Ichigo angguk-angguk. “Berapa umurmu?”
“27.
Kenapa kau tanya umurku?” tanya Toushirou heran.
“Kukira
kau seumuran dengan Rukia,” jawab Ichigo berusaha menutupi ketidak-tahuannya
tentang umur sebenarnya gadis mungil yang saat ini mungkin ingin sekali
menghajarnya karena sudah bertindak seenaknya. Saat melihat Rukia, Ichigo
yakin, umur wanita itu jauh di bawahnya. Mungkin beda sekitar 5 atau lebih.

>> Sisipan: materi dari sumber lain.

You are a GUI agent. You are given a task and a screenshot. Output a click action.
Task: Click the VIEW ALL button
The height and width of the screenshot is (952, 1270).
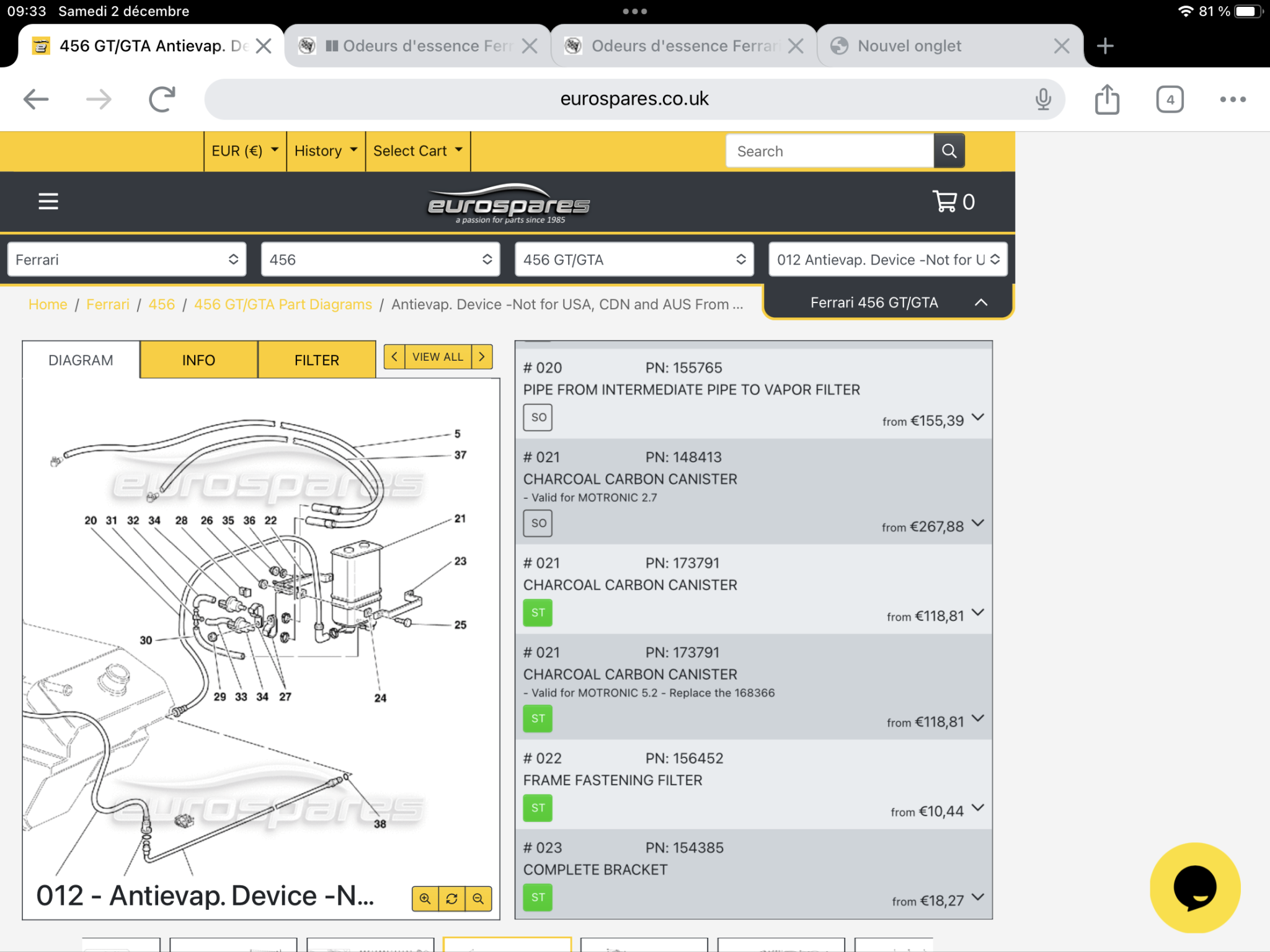pyautogui.click(x=438, y=357)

Wanita mungil yang sangat menggemaskan.
Terdengar
suara pintu di buka, Rukia pun muncul setelah mengganti pakaiannya dengan
pakaian yang layak. Ia memakai celana bahan berwarna hitam dipadu dengan sebuah
blazer berwarna sama. Saat ini, wanita itu terlihat seperti seorang wanita
karier yang mempesona. Rambut hitamnya sudah tersisir rapi dan sudah terikat
sempurna. Wajahnya sudah terpoles oleh sedikit bedak dan riasan simple sesuai
ciri khasnya. Sebuah tas jinjing yang selalu ia pakai untuk kerja sudah
melingkar di tangan kanannya. Dengan ini, Rukia siap untuk berangkat kerja.
“Maaf
sudah membuatmu menunggu, Toushirou.”
Suara
Rukia membuat kedua pria yang tengah berbincang pun menoleh ke arahnya.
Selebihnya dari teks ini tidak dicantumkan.